Citation IDs

It’s clear the future of bibliographic and citation management is greater interoperability and collaboration; not less. In the future, users will create less bibliographic data, and consume more of it.

For individual documents authors, this raises an issue: how to code citations in such a way that they clearly and unambiguously point to the correct record? In a single-user context, this problem has been generally solved in one of two ways:

  1. a numeric database id
  2. a natural language citation key (e.g. Doe99a

The first approach—used by default in Endnote—has the virtue of uniqueness within a single-user context. Beyond that, however, documents break. An ID of 2312 will point to one record on User A’s system, and another record entirely on User B’s.

I prefer the second approach myself, because the identifier it tied to the content, not the storage. I can look at the citation and deduce the record it refers to. However, the citekey approach has its own problems when you start to scale it from the desktop to the internet. How does one insure that cite{Smith99} is unique?

So, question: what should be a standardized way to identify citation records that best balances these needs? There’s a discussion of this over the BibDesk wiki. I tend to the like the approach they note from CiteSeer, which concatenates the author name, two-digit year, and the title. Example: authorYEARtitle (mccracken03greatPaperAboutStuff). While it is a bit verbose, it seems to be the best approach to me. It is superior to the tradition (which I use!) of appending a suffix to multiple author-year combinations (e.g. Doe1999b) because:

  • more portable
  • more information rich (you can see at a glance the specific record it points to)
  • it doesn’t add punctuation like colons (that could cause problems in some contexts?)

Thoughts?

16 Comments

  1. David Wilson says:

    There could still be a problem with the key not being unique. Two possible, if not likely, scenarios, a paperback and hardcover edition of the same book, in the same year and different page numbers; articles in two difference journals with the same name. The method will have to avoid adding arbitary numbers or letters to make the key unique, otherwise you may as well have doeJ:2001h. Perhaps you permit an larger number of attributes, ie publisher, media etc which could be added to make an otherwise duplicate record unique. Also how about using the isbn if it is available as part of the key.

  2. Dave Howorth says:

    Database IDs only break if they’re designed to. It is trivial to make keys globally unique (GUUID or whatever) which eliminates the ambiguity (i.e. one ID never refers to two documents) but still leaves the question of whether two IDs refer to different or the same document.

    Some global ID systems are designed to overcome this, such as DOIs, and these would be good where applicable but they don’t cover every document.

    Author and date, even combined with title, are not unique. There can be drafts, versions in two publications, revised versions etc.

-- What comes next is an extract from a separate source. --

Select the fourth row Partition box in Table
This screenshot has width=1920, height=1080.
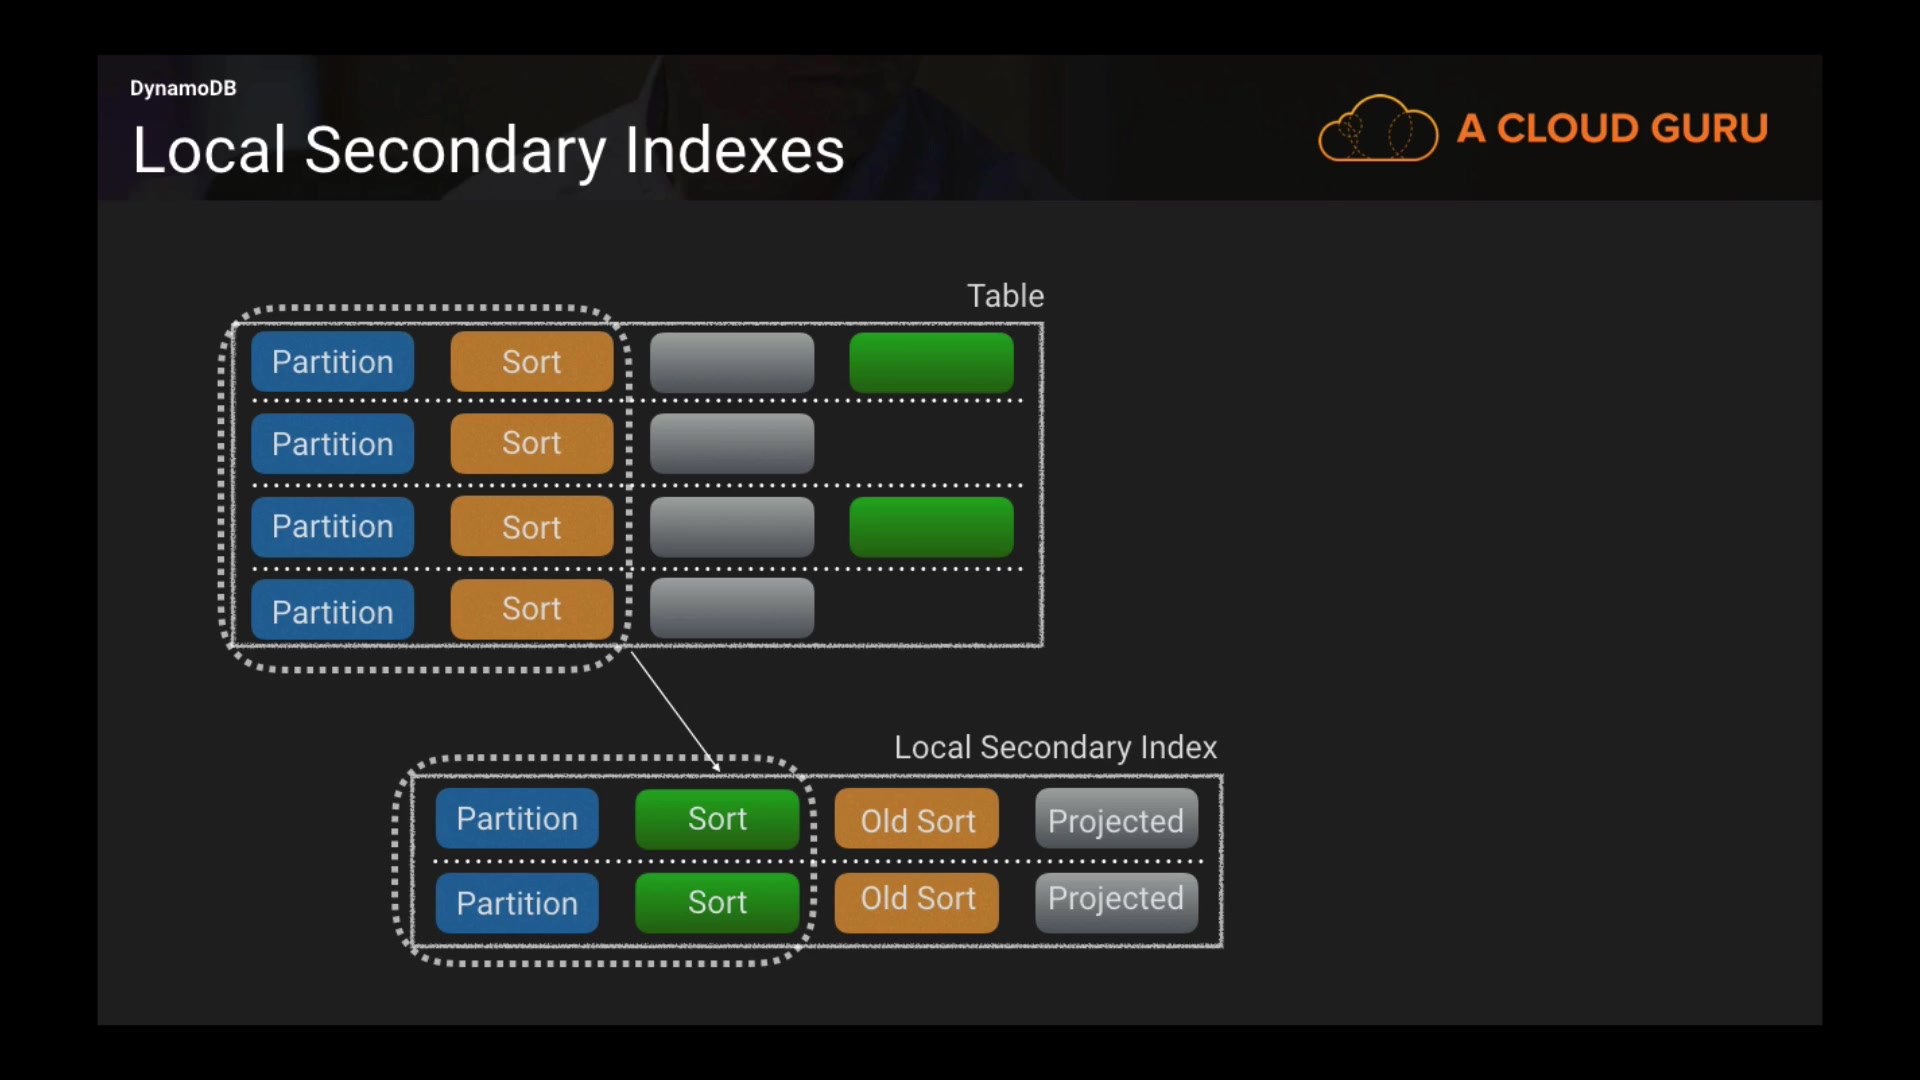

Whilst it is possible to identify these when one is aware of the need in a particular case, you can’t be sure everybody else will always know; indeed you may not know of other versions when you make the citation and therefore be unable to disambiguate it.

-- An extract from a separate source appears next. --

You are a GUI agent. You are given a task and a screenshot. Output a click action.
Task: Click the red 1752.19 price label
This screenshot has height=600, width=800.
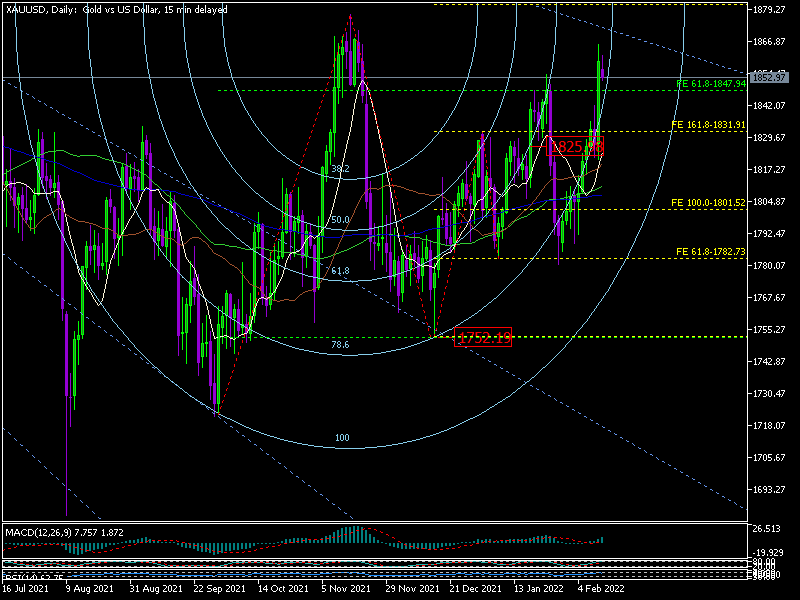(483, 338)
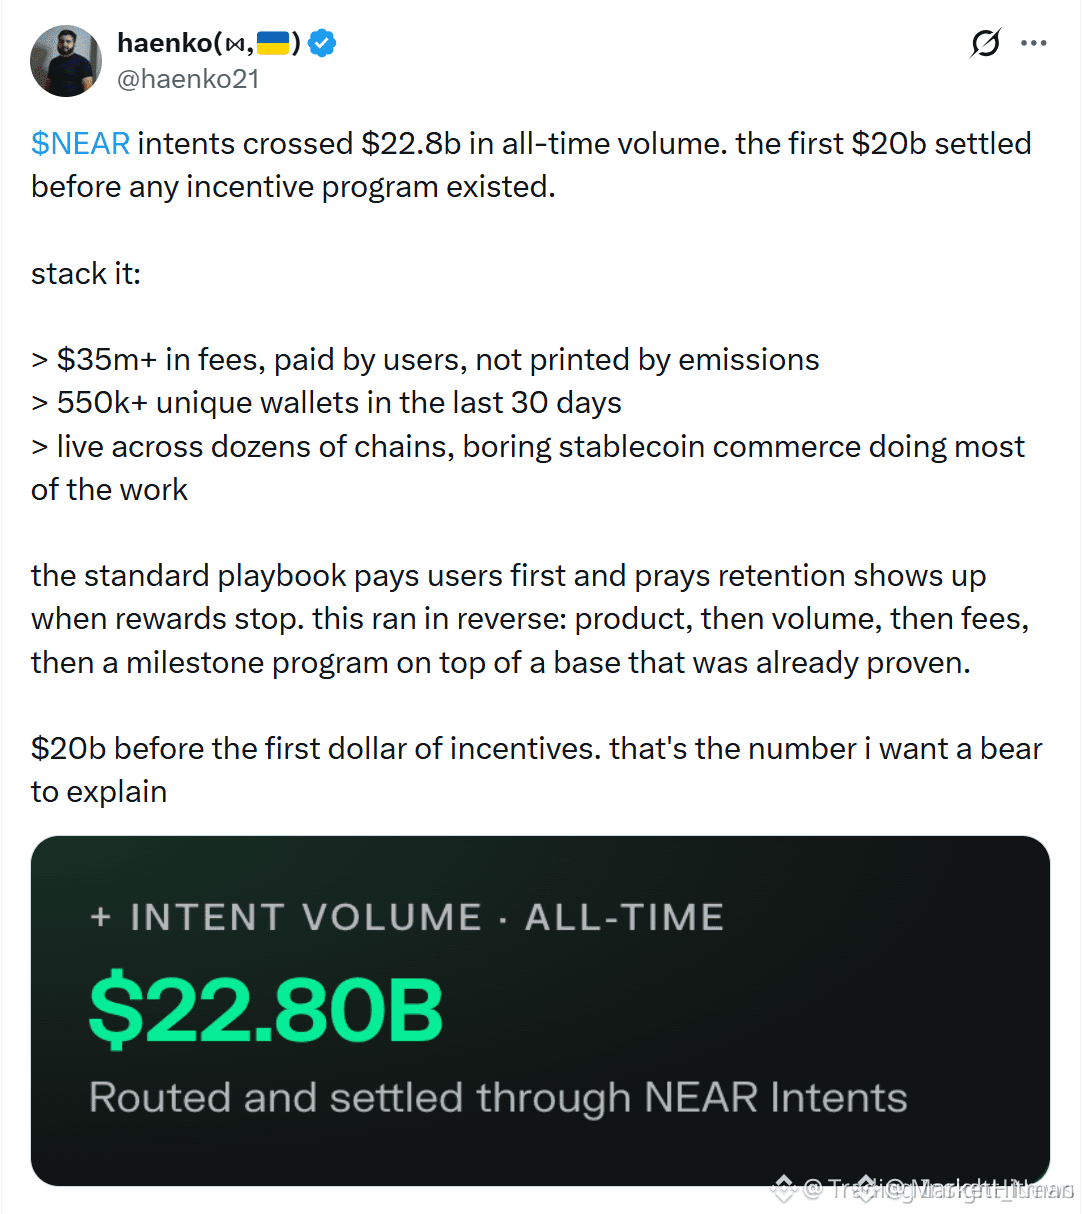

    For documents that are online, a URI to a ‘permanent’ copy together with an MD5 signature of the document is perhaps as good as you can do.

    For offline documents, either scan them in :) or refer to a particular copy (British Library, London or whatever)

    Cheers, Dave

  3. It might be worth looking at the file bibshare that comes with some TeX distributions. It proposes a way to construct unambiguous BibTeX citation keys based on the bibliographic reference (rather than the title). I quite like the idea, and use a variant of it for my own XML-based bibliographic database.

  4. Bruce says:

    So it seems there are approaches that are aimed at authors who like work to with and see their code: those (like me) who write in text editors. From this perspective, it’s important that the key be both easy to remember and easy to subsequently interpret. The standard bibtex citekey does this.

    DOIs are the other end of the spectrum; totally opaque to any human reader, but perfectly precise for machines. If everything had a DOI, I’d be inclined to say it might be worth using. Unfortunately, that won’t happen.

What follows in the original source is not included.